TASK LIST -
a. Say whether each statement agrees with the passage on Mohammed Jawad's treatment. Answer yes or no for each, and quote the deciding words of the passage. (i) The "frequent flyer" program reportedly stopped in March 2004. (ii) Mohammed Jawad's lawyer last saw him a week ago. (iii) He is reportedly on a restricted diet in Camp Five.
b. Rewrite the rows from the line with "English (158, 685)" through the last row, substituting "Главная страница" for "Главная". Leave everything else unchanged.

[EXCERPT TO READ start]

At the time he was subjected to the treatment, his lawyer said, custody records showed Mohammed Jawad had already been determined to have “no intelligence value” – one alleged purpose of the “frequent flyer” program (which reportedly stopped in March 2004). His record further showed only minor disciplinary infractions, such as calling out to fellow detainees in Pasto (his own language) while in isolation.
Amnesty International is deeply concerned by these allegations as well as by recent allegations of ill-treatment in Mohammed Jawad’s case. He is alleged to have sustained injuries just over two weeks ago, when he was restrained for banging his foot with his flip-flops against his cell door. He was shackled and allegedly pepper-sprayed in the face while being held face-down on the ground. He allegedly still bore signs of visible injury when his lawyer saw him yesterday. He is believed to be currently held in Camp Five where he is reportedly on a restricted diet. A complaint by his lawyer is reportedly pending investigation.

[EXCERPT TO READ end]
[DATA FOR THE TASK start]

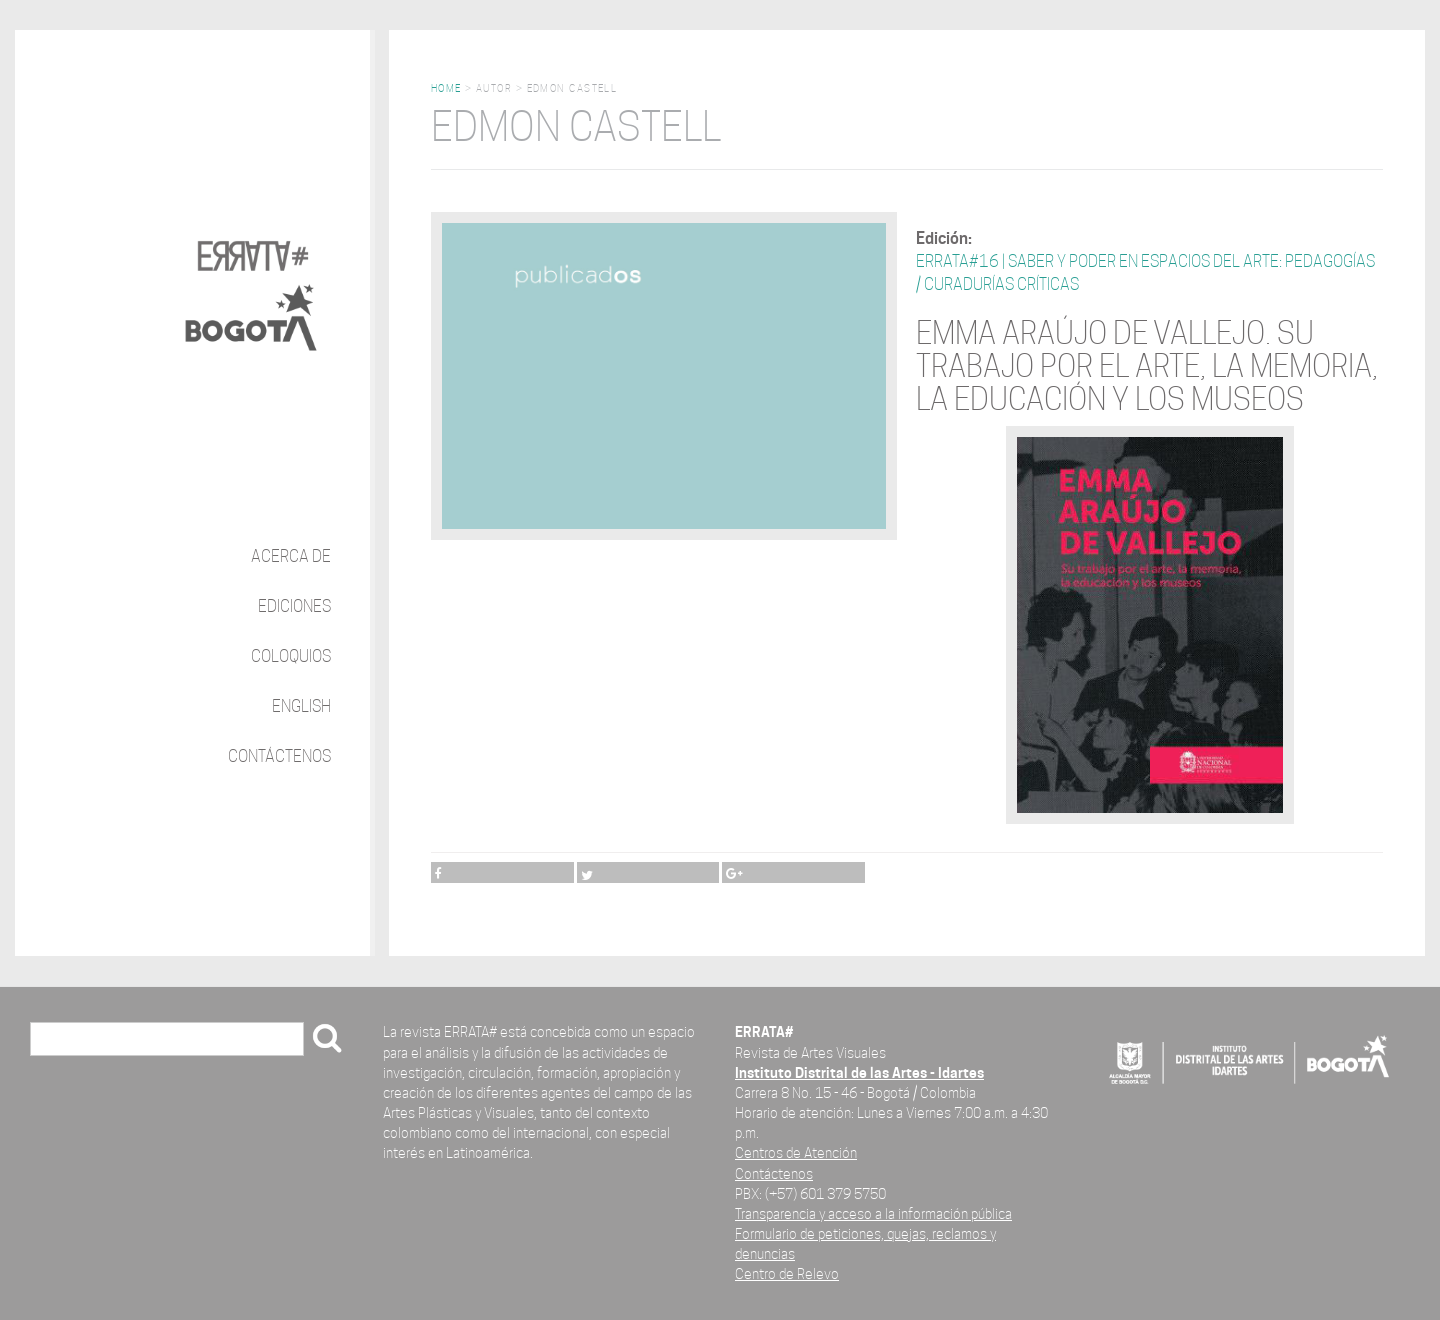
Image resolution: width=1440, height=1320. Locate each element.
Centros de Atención (796, 1152)
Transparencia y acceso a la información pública (873, 1213)
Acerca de (291, 556)
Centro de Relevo (787, 1273)
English (301, 706)
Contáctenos (279, 756)
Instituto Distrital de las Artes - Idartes (859, 1072)
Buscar (61, 1040)
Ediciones (294, 606)
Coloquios (291, 656)
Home (446, 88)
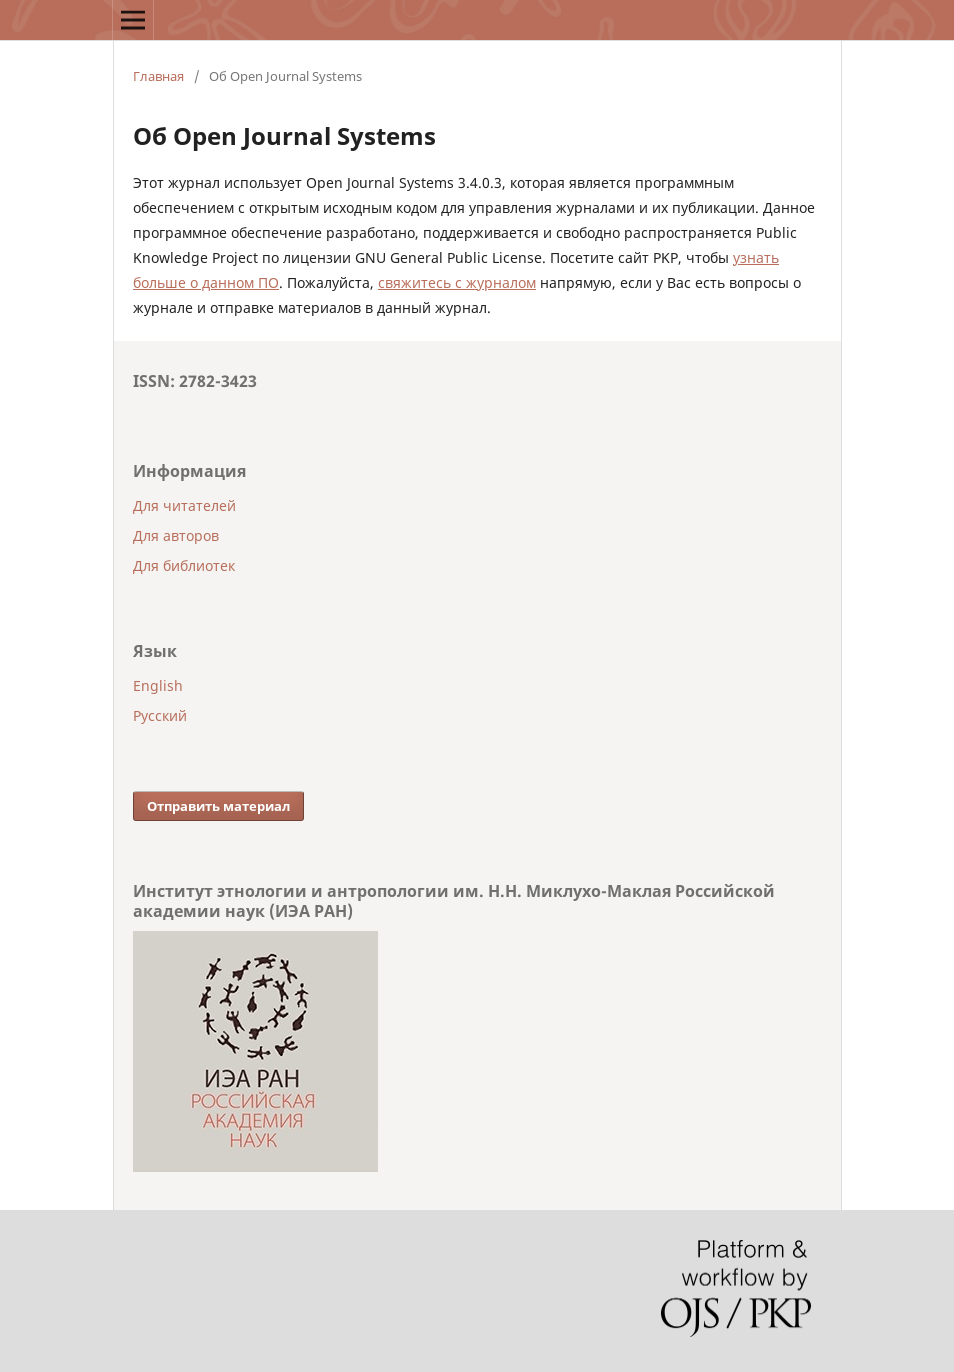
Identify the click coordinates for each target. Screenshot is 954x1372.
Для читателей (184, 505)
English (158, 685)
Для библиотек (184, 565)
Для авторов (176, 535)
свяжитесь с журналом (457, 282)
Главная (158, 76)
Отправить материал (218, 806)
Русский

[DATA FOR THE TASK end]

SOLUTIONS PER TASK -
a.
(i) Yes: "which reportedly stopped in March 2004"
(ii) No: "when his lawyer saw him yesterday"
(iii) Yes: "He is believed to be currently held in Camp Five where he is reportedly on a restricted diet."

b.
English (158, 685)
Для библиотек (184, 565)
Для авторов (176, 535)
свяжитесь с журналом (457, 282)
Главная страница (158, 76)
Отправить материал (218, 806)
Русский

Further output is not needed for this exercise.